DATA RECORDS Block Start
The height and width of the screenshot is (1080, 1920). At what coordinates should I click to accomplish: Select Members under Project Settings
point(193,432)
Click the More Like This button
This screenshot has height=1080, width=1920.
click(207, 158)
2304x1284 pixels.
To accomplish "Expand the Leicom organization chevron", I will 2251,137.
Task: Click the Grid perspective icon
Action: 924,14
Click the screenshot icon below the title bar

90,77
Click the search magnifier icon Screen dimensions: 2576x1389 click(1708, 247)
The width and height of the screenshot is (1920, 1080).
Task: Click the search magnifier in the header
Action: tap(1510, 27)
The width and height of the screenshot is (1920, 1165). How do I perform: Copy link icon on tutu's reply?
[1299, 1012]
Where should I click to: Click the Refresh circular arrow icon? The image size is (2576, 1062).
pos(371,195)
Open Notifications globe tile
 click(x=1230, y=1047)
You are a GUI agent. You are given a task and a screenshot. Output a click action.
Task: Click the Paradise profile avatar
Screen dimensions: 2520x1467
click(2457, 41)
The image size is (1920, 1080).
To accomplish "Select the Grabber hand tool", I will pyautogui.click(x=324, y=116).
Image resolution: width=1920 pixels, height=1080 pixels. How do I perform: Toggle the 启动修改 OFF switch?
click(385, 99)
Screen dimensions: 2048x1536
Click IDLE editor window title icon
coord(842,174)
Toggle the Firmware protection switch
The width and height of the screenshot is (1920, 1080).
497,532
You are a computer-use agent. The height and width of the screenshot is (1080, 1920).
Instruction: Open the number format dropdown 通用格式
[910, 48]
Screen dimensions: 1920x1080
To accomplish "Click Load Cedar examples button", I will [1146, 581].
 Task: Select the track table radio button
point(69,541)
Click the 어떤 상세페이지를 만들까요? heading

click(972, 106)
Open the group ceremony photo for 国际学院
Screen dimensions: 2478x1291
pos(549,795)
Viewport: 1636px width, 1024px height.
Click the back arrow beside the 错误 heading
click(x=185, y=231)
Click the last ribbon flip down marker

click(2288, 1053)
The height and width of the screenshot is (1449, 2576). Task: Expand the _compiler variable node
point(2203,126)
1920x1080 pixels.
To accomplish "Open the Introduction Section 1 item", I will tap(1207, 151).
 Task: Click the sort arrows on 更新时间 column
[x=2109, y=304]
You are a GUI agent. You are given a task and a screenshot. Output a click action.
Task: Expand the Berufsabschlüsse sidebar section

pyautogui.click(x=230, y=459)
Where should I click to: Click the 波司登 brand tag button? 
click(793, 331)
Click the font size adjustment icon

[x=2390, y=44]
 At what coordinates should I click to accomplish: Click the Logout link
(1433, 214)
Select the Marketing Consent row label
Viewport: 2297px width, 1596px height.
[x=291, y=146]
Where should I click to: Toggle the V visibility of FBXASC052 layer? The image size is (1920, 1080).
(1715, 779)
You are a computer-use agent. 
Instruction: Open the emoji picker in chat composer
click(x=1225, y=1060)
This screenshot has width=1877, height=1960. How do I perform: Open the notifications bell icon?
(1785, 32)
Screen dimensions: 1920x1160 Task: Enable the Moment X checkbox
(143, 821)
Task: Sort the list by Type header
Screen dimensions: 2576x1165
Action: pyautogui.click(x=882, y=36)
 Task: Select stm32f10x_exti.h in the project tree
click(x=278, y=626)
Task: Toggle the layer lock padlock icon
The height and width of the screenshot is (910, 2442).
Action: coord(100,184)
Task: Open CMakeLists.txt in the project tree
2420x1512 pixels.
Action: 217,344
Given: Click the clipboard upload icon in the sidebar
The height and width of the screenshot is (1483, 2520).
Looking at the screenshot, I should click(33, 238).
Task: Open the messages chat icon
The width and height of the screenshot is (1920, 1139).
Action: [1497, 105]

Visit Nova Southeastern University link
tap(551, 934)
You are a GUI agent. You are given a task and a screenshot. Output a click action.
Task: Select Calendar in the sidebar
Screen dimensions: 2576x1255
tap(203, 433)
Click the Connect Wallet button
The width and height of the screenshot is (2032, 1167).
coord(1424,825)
DATA RECORDS Block End
## WORK INSTRUCTION
Give again, exactly and with nothing added, the lines running from the one that contains "Visit Nova Southeastern University link" to the last line of the material.

## EXERCISE ANSWER
Visit Nova Southeastern University link
tap(551, 934)
You are a GUI agent. You are given a task and a screenshot. Output a click action.
Task: Select Calendar in the sidebar
Screen dimensions: 2576x1255
tap(203, 433)
Click the Connect Wallet button
The width and height of the screenshot is (2032, 1167).
coord(1424,825)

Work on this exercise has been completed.